(What you need to do)
Rewrite the rows in the stretch from the line containing "1274x693 pixels." through the line containing "click(x=943, y=27)", changing "GUI agent" to "computer-use agent" and leaving everything else as it is.

(Collection entries)
——————
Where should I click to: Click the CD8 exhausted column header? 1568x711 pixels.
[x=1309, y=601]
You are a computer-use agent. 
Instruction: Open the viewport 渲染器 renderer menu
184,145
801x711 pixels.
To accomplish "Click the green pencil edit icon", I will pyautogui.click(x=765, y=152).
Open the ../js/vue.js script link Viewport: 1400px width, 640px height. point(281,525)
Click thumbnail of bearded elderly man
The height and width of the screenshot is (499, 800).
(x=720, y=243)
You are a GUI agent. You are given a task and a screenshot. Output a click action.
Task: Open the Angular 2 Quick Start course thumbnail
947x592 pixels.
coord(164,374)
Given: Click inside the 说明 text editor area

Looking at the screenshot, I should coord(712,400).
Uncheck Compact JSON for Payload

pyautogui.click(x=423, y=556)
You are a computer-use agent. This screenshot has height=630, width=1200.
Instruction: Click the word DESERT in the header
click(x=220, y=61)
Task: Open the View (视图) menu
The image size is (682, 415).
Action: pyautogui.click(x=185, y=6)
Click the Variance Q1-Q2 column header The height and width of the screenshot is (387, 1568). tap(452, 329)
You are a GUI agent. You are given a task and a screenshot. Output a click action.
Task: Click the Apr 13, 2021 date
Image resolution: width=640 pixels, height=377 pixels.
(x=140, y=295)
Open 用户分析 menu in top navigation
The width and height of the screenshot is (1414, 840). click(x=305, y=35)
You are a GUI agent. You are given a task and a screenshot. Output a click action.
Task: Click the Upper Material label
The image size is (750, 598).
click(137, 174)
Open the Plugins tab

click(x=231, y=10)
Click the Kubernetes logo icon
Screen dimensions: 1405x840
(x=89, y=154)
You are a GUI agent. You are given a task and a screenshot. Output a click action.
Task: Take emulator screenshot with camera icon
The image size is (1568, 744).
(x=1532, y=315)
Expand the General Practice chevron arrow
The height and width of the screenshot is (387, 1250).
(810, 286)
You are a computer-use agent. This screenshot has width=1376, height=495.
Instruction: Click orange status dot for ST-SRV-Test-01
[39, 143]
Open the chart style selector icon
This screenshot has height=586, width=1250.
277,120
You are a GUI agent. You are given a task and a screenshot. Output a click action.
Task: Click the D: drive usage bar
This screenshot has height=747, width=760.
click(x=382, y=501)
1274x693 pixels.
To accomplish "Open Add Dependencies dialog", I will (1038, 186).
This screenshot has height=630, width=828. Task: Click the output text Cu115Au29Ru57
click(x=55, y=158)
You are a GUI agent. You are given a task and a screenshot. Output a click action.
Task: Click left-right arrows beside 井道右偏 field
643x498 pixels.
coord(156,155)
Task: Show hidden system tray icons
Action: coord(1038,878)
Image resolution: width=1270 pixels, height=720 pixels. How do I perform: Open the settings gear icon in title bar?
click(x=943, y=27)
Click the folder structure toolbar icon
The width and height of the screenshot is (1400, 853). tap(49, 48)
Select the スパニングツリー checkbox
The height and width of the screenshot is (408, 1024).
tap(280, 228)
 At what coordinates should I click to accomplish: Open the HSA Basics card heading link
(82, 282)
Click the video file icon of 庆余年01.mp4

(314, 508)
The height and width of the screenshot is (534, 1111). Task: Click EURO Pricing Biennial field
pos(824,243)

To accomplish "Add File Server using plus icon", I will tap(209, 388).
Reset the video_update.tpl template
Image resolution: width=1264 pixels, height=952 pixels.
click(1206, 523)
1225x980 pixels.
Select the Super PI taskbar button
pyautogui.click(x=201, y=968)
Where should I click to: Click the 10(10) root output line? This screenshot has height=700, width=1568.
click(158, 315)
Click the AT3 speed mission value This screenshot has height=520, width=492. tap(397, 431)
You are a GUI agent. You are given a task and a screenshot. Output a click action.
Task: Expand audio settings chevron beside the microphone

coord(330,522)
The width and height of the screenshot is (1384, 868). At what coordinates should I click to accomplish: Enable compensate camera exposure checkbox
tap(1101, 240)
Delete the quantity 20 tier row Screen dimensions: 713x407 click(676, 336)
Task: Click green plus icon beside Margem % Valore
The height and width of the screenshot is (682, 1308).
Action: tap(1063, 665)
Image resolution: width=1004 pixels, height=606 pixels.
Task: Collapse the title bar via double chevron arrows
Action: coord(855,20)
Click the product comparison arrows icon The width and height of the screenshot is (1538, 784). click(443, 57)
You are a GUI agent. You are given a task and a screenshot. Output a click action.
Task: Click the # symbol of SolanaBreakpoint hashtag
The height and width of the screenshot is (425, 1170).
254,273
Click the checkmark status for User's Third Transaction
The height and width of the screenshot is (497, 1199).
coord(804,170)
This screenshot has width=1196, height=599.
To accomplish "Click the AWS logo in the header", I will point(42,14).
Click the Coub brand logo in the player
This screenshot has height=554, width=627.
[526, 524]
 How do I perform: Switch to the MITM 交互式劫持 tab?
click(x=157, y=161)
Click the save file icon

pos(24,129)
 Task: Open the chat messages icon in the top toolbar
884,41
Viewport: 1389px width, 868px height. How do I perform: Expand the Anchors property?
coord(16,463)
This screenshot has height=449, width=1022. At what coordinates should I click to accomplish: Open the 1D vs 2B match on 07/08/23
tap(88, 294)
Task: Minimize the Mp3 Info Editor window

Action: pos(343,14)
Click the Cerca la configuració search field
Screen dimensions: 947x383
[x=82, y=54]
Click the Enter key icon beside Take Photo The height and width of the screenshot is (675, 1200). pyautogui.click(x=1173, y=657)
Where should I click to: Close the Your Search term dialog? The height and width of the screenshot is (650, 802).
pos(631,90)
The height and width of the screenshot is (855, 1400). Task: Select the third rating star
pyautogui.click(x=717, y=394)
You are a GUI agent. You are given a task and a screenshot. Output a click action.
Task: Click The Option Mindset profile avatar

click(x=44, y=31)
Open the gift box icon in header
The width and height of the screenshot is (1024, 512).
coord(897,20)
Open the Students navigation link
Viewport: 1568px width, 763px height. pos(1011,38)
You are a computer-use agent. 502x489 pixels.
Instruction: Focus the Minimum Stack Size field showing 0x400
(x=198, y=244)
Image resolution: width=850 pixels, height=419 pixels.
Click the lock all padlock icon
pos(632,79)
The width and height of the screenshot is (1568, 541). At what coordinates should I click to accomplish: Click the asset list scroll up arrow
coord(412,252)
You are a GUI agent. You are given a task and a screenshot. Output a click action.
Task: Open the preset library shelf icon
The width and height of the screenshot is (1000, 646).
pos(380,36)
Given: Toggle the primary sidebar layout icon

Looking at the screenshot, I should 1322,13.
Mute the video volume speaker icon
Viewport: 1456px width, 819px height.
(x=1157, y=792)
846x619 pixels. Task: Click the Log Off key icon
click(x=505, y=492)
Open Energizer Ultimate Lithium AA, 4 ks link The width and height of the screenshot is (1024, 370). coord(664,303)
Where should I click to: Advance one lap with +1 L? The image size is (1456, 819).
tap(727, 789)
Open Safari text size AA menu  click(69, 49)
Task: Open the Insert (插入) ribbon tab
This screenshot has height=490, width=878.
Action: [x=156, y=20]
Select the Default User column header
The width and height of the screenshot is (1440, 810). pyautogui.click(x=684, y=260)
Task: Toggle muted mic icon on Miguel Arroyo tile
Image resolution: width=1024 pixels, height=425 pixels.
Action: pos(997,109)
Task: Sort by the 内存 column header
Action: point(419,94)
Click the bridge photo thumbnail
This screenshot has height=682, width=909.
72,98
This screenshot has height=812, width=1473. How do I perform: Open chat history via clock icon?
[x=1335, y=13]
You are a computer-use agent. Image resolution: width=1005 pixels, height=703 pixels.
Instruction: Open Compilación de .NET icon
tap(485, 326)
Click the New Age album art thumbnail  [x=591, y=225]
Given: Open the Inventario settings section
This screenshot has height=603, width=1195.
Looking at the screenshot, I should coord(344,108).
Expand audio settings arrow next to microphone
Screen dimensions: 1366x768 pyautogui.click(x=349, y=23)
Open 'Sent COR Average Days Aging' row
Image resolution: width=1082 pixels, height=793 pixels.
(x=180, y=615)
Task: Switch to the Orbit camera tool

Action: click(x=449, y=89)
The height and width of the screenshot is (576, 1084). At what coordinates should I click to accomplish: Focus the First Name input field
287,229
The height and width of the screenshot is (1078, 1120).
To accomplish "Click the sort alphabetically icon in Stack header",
——————
(Written response)
1274x693 pixels.
To accomplish "Open Add Dependencies dialog", I will (1038, 186).
This screenshot has height=630, width=828. Task: Click the output text Cu115Au29Ru57
click(x=55, y=158)
You are a computer-use agent. You are given a task and a screenshot. Output a click action.
Task: Click left-right arrows beside 井道右偏 field
643x498 pixels.
coord(156,155)
Task: Show hidden system tray icons
Action: coord(1038,878)
Image resolution: width=1270 pixels, height=720 pixels. How do I perform: Open the settings gear icon in title bar?
click(x=943, y=27)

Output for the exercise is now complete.